That said, even with all that interconnectivity and all that airspace to work with, they still haven't even managed to automate air traffic control. Why do we need human controllers at all? Numerous crashes have occurred throughout history because the human controller inadvertently put two planes on a collision course. A computer would never make such a mistake. Yet they still have not found a way to safely turn the task entirely over to the computer.

What you describe is instrument flight rules which commercial airlines use. Most private pilots use visual flight rules which are based on see and avoid. (also IFR is used above 18000 feet universally) Visual flight rules are based on see and avoid, which required operations clear of clouds etc.
 
I think the needs of the many and few would be to have the cars behave in a predictable way. That means not swerving in to oncoming traffic and crap. That's nuts! What about the jaywalkers that "know" the cars will stop for them, so they simply get used to walking in front of cars. And of course, people being people (some people), they'll continue to walk in front of ever nearer cars until the car can't stop, and they get hit. Then it'll be "waaah, waah, bad old car". I used to hope to be around in the days of true self-driving cars, but now I don't know.
 
... people being people (some people), they'll continue to walk in front of ever nearer cars until the car can't stop, and they get hit... I used to hope to be around in the days of true self-driving cars, but now I don't know.

Particularly if you don't want to see a group of teenage pranksters jumping out in front of your autonomous car at the last minute, causing it to solve the ethical dilemma by driving itself and you into a wall. :)
 
Particularly if you don't want to see a group of teenage pranksters jumping out in front of your autonomous car at the last minute, causing it to solve the ethical dilemma by driving itself and you into a wall. :)
Presumably the car would first have stomped on the brakes, since its strategy would be to mitigate the damage, even 5-10 mph can make a difference. Then assuming you are belted in the air bags and the seat belts should mean only bruises and the like.
Let me give an alternative issue: where I live deer car collisions are common. How would the car distinguish a deer or a large dog from a person? Deer have a habit of running right in front, of the car as do some dogs.
 
What you describe is instrument flight rules which commercial airlines use. Most private pilots use visual flight rules which are based on see and avoid. (also IFR is used above 18000 feet universally) Visual flight rules are based on see and avoid, which required operations clear of clouds etc.

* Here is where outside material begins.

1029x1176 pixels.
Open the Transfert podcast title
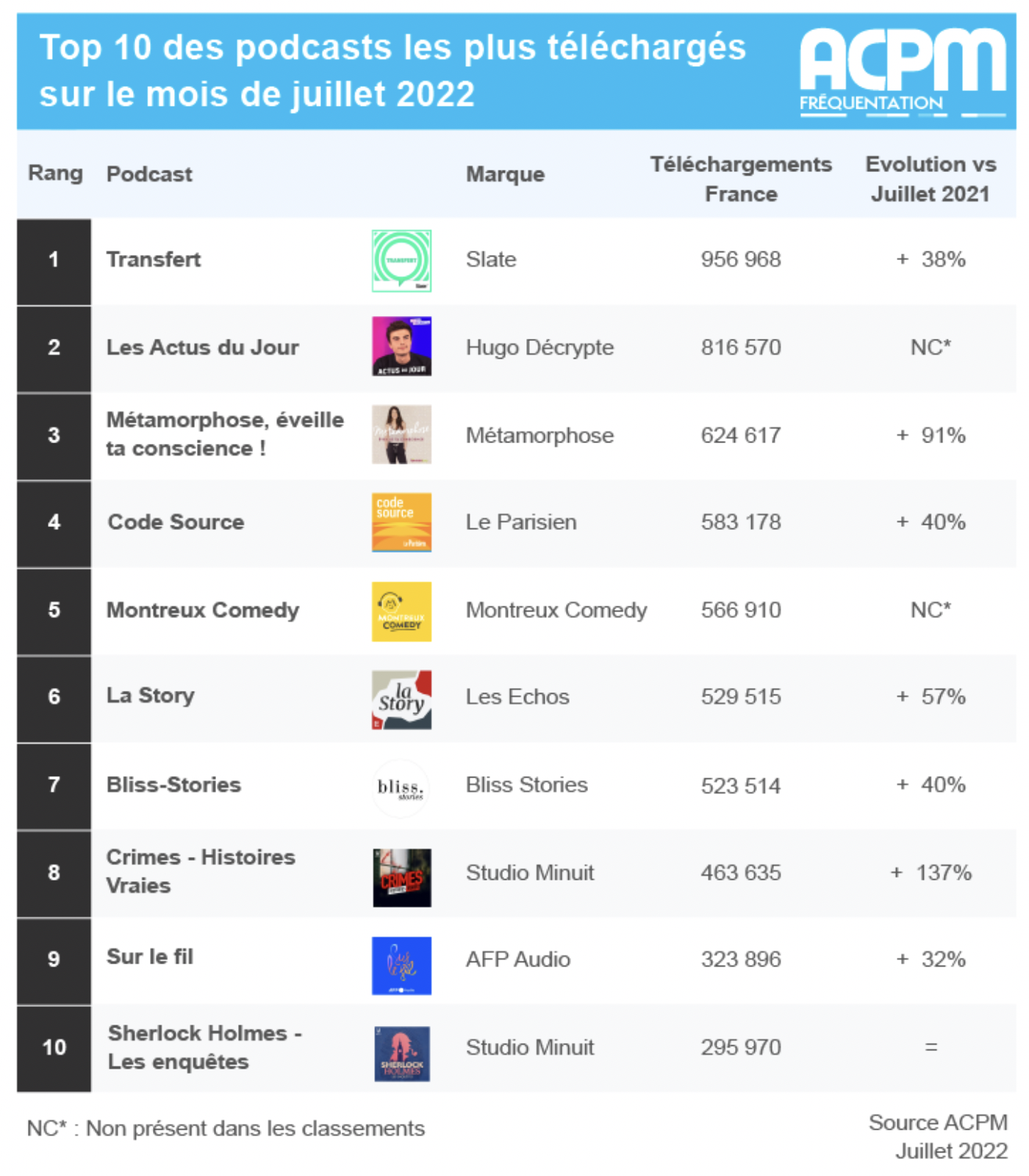(154, 259)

You're of course correct (I'm a private pilot myself); I was trying to keep the explanation simple, as when most people think "airplanes," they think of the big, commercial ones, which are almost exclusively IFR.
 
Particularly if you don't want to see a group of teenage pranksters jumping out in front of your autonomous car at the last minute, causing it to solve the ethical dilemma by driving itself and you into a wall. :)
Maybe the autonomous cars should be indistinguishable, at a distance, from traditional cars. Then there would probably be fewer pranksters to worry about, or at least get them to think twice before trusting a human driver to be quick enough.